Under the legislation, students who want to participate in their local high school’s athletic programs would have to pass standardized tests and demonstrate “evidence of progress” in their academic curriculum for at least two years. Bell said the home-schoolers also would have to meet the same immunization standards as their public school counterparts.
Del. Delores McQuinn, D-Richmond, shared her concerns about the bill on the House floor Tuesday.
“As a former school board member and parent of a child who spent a significant number of years in private school, I’m always hesitant to see us move in this direction,” McQuinn said.
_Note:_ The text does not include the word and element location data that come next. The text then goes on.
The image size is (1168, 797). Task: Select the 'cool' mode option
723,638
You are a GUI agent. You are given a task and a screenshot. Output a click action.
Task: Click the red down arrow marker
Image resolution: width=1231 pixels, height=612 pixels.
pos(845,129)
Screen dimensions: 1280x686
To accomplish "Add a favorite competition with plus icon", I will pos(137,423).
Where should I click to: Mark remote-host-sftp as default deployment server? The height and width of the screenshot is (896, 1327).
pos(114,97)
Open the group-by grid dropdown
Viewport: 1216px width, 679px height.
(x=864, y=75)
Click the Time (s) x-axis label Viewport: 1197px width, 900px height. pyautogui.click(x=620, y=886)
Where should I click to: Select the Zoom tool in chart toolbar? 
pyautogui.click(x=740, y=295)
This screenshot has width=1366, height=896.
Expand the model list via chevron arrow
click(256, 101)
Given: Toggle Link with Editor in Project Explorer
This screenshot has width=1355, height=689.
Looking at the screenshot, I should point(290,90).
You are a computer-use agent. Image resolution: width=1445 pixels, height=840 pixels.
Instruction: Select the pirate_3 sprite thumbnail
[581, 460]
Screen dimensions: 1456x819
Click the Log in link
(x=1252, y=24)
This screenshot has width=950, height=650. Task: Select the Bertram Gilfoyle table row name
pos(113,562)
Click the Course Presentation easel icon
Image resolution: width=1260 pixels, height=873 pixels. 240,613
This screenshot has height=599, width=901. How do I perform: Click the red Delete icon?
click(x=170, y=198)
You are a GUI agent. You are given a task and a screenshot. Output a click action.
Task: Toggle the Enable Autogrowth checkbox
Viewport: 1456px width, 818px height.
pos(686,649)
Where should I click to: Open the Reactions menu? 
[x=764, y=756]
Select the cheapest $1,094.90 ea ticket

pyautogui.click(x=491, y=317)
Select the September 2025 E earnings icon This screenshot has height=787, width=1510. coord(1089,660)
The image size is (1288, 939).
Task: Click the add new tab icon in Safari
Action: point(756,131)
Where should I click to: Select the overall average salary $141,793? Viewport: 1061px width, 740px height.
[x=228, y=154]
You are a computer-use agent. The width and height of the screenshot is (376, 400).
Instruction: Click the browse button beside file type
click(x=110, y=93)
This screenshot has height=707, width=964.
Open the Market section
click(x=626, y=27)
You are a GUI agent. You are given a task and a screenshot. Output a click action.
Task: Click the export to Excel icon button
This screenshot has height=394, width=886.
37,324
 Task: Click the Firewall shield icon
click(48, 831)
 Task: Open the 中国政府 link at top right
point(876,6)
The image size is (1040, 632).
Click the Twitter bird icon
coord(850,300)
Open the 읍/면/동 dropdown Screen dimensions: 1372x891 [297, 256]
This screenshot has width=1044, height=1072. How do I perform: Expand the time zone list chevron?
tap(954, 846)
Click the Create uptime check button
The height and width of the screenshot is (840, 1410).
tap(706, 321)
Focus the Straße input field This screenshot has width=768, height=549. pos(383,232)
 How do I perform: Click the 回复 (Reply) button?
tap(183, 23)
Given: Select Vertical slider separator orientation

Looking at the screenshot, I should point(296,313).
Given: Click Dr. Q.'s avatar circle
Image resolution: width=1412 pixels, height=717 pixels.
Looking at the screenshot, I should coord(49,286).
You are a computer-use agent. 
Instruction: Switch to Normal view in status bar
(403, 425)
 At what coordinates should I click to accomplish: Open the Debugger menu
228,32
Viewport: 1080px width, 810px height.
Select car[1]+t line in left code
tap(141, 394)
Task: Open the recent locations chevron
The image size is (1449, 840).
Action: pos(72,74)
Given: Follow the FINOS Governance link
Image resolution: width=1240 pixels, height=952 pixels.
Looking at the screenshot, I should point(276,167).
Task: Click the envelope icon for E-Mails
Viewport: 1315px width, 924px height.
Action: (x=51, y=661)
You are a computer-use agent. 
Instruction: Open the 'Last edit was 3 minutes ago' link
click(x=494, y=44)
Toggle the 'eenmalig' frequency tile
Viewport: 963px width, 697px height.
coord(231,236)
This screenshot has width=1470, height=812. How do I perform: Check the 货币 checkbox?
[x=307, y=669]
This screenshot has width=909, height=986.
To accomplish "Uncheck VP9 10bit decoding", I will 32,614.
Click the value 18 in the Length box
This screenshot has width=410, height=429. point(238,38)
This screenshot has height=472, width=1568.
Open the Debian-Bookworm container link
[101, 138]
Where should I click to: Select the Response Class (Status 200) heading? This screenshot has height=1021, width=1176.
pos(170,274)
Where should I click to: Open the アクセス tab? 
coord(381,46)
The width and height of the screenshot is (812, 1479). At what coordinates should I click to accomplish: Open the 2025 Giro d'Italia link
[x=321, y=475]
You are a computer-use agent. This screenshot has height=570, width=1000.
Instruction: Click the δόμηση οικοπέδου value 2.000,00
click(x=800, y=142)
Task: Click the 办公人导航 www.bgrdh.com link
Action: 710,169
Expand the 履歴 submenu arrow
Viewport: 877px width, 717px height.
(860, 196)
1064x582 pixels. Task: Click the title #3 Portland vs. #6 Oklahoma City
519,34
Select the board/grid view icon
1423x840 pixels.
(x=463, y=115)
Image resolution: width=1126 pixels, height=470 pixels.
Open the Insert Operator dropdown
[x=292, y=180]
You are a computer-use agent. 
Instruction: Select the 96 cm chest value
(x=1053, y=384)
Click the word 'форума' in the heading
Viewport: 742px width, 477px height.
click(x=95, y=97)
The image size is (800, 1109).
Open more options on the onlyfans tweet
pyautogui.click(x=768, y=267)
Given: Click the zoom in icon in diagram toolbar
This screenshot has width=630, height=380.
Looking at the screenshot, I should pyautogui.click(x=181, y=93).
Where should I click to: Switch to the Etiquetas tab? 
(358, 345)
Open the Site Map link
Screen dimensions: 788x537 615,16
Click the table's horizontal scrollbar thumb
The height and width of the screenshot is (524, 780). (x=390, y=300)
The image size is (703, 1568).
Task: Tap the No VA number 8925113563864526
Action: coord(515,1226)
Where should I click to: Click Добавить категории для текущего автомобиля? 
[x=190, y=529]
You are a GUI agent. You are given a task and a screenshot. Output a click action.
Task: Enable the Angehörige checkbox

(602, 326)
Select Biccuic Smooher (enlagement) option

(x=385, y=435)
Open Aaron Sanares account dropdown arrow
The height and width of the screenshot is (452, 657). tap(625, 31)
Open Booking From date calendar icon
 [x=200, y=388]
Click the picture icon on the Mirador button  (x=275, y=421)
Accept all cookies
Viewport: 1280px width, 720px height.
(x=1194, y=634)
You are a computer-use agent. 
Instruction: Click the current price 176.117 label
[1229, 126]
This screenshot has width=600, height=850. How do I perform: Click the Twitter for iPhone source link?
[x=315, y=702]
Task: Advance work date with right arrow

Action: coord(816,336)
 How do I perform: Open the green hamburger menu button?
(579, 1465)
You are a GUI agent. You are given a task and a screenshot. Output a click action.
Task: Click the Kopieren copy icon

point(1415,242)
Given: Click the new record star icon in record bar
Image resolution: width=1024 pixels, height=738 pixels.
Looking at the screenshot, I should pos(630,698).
“Take my nephew, for instance. As a star basketball player, he says he has sacrificed and put many years and extraordinary determination into reaching his current playing level. Yet if a home-schooling (student) is granted the same exposure and resources, it goes without saying that they reap the same benefit after investing a highly disproportionate amount of time.”
Bell argued that his bill simply allows home-schooled students who might not fit the typical public school mold the same freedoms as all other students.
“If you are a parent and your kid doesn’t fit into the public school curriculum right now, you can go private or you can go home-schooling – except many places, including a county I represent, have very limited private school options,” Bell said. “Yet we’re forcing parents to say, ‘You can have football, or you can have the education that you want.’”
McQuinn said the bill was not a matter of equality, but rather the opposite.
“What message does this send to public school parents and students?” she asked. “One of fairness or favorability? While public schools present their own unique challenges, some more difficult than others, I believe the passing of this bill would add another dimension of complication to the public school system.”
Bell said that was not the case. Under the legislation, the decision to allow home-schoolers to participate in high school sports would come down to the local school district. Each individual school board would be able to decide for itself.
McQuinn countered that allowing the localities to decide brings its own set of problems.
“There are implications with making this a local school board issue as well,” she said. “If a school division allows home-schooled students and another does not, there would be cases where teams would have to make a decision to forfeit a game. This kind of policy breeds division, brings fairness into question and creates inconsistencies across individual schools.”